Asian equity markets face a stormy session, ASX erases all gains for the month, BHP walks away from Anglo bid, and China lifts some Australian beef bans.

It is a sea of red for equity markets across the Asian region with bonds taking a hit as investors bet global interest rates will stay higher for longer.

MSCI’s broadest index of Asia-Pacific shares outside of Japan have extended yesterday’s slide, tracking a negative lead from Wall Street, while Japan’s Nikkei 225 has tumbled over 1.5% breaking below the 37,000 mark, with weakness across most sectors led by technology stocks. US futures have also come back online trading in the red.

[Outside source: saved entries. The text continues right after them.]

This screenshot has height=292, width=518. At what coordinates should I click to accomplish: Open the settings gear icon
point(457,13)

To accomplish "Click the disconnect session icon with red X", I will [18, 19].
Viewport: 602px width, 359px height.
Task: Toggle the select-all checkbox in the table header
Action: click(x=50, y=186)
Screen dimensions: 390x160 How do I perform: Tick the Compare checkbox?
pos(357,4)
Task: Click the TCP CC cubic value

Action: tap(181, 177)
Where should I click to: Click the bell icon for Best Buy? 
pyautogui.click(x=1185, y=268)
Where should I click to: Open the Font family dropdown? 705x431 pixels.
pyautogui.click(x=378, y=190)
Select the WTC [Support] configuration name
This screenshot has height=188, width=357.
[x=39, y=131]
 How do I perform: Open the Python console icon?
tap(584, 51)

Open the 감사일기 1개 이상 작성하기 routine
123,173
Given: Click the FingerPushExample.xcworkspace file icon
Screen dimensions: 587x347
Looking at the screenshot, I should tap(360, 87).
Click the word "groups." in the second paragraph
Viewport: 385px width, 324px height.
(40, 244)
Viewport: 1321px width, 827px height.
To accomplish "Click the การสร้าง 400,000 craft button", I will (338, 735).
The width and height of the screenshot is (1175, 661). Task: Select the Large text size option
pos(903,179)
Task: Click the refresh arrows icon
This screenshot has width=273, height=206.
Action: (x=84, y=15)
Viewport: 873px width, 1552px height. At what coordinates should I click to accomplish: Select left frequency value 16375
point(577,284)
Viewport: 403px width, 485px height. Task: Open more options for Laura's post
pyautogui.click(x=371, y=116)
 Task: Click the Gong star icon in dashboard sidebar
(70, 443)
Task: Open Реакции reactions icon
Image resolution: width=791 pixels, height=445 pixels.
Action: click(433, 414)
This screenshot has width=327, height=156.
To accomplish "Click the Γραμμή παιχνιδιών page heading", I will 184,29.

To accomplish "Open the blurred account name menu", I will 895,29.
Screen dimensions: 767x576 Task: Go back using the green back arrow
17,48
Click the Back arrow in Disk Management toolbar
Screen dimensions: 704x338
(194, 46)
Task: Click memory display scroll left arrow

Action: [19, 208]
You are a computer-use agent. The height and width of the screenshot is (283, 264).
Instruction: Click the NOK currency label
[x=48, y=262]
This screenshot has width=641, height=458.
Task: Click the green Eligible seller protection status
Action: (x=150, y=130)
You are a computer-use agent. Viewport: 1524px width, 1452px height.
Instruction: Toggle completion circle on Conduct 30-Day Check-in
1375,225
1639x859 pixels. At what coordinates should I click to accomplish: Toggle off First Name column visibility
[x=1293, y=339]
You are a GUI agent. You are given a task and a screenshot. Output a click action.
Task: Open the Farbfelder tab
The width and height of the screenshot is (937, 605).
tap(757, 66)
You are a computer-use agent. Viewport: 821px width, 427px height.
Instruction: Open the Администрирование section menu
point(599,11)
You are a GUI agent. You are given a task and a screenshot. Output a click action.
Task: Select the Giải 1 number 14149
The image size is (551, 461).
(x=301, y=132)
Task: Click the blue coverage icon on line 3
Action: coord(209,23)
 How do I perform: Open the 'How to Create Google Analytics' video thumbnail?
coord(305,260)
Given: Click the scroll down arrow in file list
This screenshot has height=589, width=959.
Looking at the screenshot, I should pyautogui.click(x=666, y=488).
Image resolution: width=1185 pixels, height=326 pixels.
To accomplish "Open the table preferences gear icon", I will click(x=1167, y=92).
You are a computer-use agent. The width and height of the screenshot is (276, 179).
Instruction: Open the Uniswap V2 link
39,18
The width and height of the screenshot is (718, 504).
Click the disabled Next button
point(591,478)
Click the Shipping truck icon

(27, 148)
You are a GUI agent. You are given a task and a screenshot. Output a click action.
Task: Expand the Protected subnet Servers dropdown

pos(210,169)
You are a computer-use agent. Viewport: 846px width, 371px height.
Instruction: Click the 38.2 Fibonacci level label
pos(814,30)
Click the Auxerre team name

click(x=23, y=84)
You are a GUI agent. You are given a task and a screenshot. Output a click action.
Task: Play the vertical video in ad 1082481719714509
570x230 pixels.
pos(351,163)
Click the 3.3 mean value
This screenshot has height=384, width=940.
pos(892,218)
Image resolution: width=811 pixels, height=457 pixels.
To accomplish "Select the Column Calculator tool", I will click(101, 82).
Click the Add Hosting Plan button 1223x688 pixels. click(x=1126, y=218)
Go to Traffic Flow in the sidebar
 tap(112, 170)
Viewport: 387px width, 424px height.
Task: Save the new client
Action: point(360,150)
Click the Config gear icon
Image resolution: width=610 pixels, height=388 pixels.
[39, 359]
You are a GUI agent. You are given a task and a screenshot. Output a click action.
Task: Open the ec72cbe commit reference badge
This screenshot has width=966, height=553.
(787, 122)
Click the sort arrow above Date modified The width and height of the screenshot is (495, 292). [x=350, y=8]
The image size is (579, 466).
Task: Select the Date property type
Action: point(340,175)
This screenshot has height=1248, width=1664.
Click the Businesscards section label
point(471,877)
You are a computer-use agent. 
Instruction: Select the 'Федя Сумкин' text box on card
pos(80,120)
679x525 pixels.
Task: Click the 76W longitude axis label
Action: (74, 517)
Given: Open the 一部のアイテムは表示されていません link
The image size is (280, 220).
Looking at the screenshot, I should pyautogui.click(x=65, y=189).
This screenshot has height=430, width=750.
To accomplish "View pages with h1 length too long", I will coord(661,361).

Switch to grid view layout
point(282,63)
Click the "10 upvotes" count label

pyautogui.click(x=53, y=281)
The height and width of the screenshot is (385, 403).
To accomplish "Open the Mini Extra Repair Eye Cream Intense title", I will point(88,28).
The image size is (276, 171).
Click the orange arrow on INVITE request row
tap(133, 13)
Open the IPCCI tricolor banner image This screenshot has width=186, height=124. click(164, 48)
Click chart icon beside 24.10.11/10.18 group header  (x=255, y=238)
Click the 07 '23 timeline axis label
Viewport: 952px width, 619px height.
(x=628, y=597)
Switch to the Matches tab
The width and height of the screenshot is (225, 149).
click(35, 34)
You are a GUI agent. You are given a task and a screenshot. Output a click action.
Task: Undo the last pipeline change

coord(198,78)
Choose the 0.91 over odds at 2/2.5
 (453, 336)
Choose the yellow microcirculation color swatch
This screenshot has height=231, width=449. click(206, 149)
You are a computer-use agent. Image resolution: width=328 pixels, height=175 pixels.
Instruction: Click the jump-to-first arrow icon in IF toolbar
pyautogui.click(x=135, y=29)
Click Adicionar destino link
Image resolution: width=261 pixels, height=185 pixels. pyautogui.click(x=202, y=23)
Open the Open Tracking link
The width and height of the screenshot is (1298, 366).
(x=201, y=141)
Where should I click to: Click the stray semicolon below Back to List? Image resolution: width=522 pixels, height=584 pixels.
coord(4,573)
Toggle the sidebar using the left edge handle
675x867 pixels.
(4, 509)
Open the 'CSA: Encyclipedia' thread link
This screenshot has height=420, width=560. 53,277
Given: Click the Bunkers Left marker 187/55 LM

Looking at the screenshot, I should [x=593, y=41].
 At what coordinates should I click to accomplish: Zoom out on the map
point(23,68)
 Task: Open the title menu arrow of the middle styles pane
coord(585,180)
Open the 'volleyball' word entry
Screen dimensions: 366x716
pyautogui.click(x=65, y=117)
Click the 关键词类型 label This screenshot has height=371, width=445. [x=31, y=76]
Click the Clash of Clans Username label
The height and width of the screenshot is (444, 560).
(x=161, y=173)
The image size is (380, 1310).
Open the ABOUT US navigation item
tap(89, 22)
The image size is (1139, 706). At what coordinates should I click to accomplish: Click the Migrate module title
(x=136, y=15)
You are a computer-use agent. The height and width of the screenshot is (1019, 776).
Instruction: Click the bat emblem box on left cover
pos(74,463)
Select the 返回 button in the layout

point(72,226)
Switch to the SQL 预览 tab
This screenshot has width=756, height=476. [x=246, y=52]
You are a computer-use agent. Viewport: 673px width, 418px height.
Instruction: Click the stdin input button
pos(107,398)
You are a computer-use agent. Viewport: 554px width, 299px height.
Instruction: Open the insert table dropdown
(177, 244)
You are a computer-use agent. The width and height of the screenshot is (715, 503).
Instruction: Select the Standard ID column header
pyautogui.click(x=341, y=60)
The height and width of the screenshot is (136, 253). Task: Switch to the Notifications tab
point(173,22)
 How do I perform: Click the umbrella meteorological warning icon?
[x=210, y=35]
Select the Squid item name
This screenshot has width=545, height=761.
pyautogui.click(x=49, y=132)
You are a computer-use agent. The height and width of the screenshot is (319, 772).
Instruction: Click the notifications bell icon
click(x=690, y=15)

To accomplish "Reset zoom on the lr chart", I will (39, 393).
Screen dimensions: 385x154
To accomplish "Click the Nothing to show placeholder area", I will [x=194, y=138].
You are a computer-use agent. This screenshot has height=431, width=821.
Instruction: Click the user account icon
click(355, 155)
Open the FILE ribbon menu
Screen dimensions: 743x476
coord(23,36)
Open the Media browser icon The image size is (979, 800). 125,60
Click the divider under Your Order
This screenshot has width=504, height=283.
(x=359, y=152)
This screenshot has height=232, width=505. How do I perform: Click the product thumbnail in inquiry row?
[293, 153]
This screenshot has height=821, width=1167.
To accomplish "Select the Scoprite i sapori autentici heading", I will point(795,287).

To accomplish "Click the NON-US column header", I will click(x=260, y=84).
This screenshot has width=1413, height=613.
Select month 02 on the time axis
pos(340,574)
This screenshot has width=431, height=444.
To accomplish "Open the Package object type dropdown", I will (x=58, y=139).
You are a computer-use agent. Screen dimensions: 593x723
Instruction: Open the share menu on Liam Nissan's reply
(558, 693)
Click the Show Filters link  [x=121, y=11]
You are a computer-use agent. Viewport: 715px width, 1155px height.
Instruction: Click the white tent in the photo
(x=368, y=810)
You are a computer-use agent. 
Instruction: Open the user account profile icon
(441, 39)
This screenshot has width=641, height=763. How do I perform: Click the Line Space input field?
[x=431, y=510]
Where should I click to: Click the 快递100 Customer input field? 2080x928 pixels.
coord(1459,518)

Here at home, the S&P/ASX200 is moving in line with its regional peers to trade lower, erasing gains for the month as sentiment turns bearish. The benchmark is on track for its seventh day of losses out of the past eight session and is set to post its second straight losing month. Miners and interest-rate sensitive financials are leading the drag. Gold and energy players are under pressure after commodity prices fell on fears the U.S. Federal Reserve could keep interest rates higher for longer. Investor’s focus remains on PCE inflation data released at the end of the week state side.

Bigger picture, China has lifted bans on imports from five major Australian beef processing facilities, the latest sign of cooling tensions between Beijing and Canberra.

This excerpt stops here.